• [Problem description] Answer with the exact lines of the following material from the one containing "You are a GUI" through the one containing "How do I perform: Open the GBPUSD,H1", both end lines included.

• [Materials provided]
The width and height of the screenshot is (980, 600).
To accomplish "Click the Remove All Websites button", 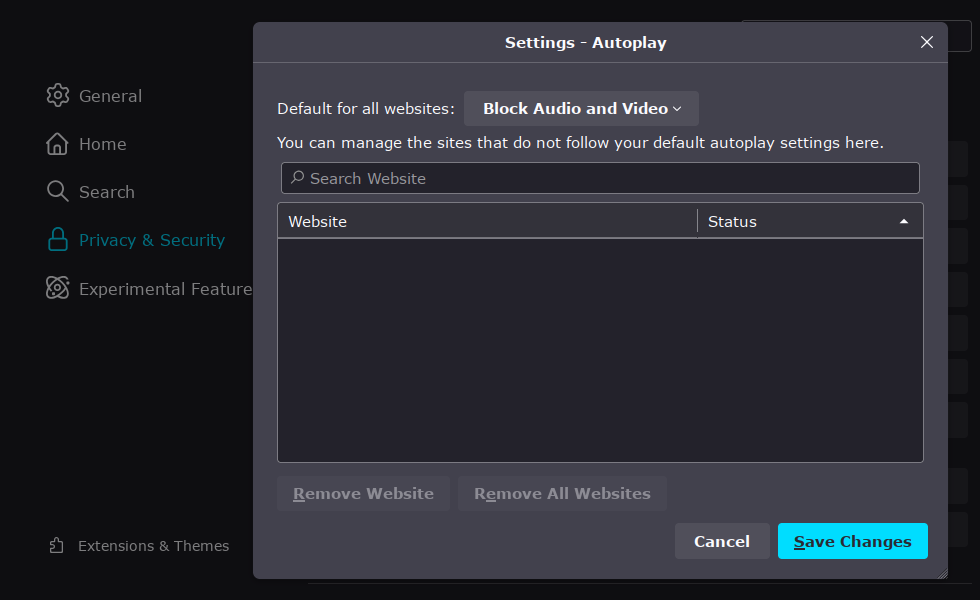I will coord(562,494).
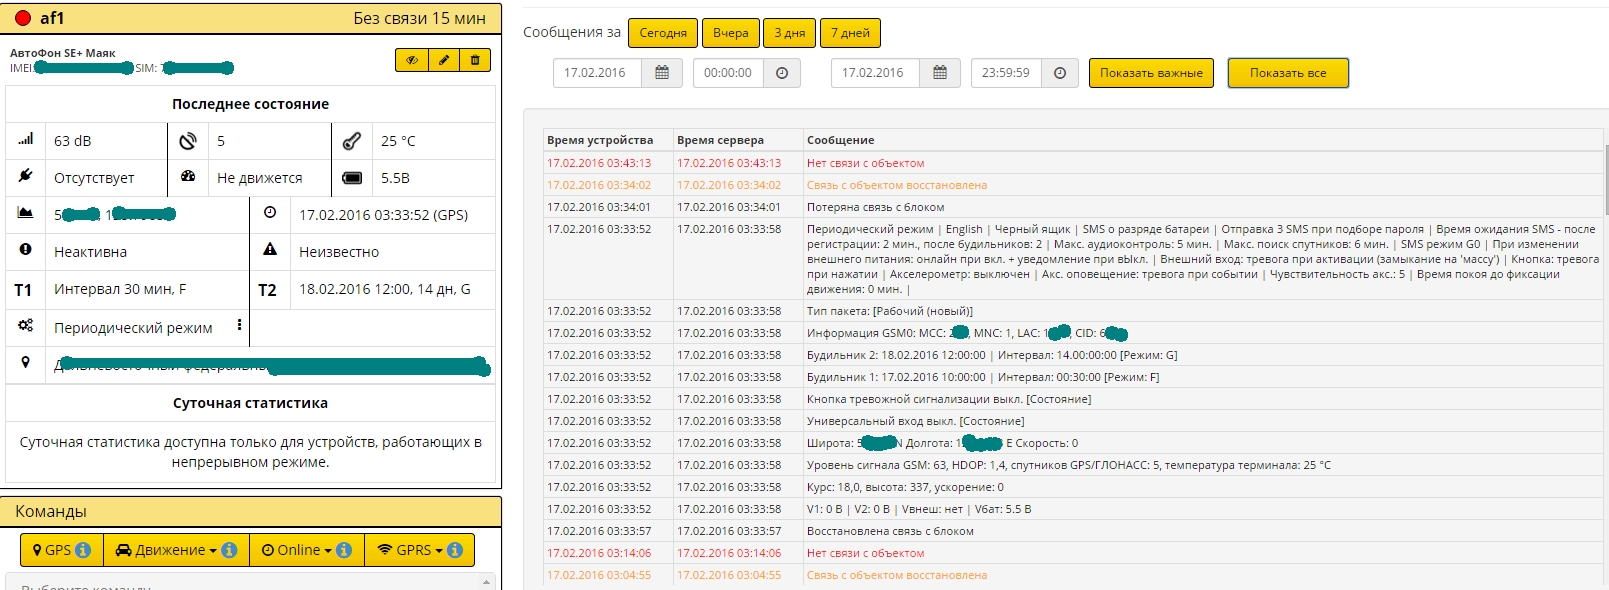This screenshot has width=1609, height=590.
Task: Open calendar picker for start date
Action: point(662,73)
...
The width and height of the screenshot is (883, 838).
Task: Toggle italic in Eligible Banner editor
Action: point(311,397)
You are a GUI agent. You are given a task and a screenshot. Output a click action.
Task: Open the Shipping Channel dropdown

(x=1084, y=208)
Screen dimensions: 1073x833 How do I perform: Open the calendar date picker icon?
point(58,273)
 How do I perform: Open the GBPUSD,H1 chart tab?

• [Solution to the problem]
You are a GUI agent. You are given a task and a screenshot. Output a click action.
Task: Open the Shipping Channel dropdown

(x=1084, y=208)
Screen dimensions: 1073x833 How do I perform: Open the calendar date picker icon?
point(58,273)
 How do I perform: Open the GBPUSD,H1 chart tab?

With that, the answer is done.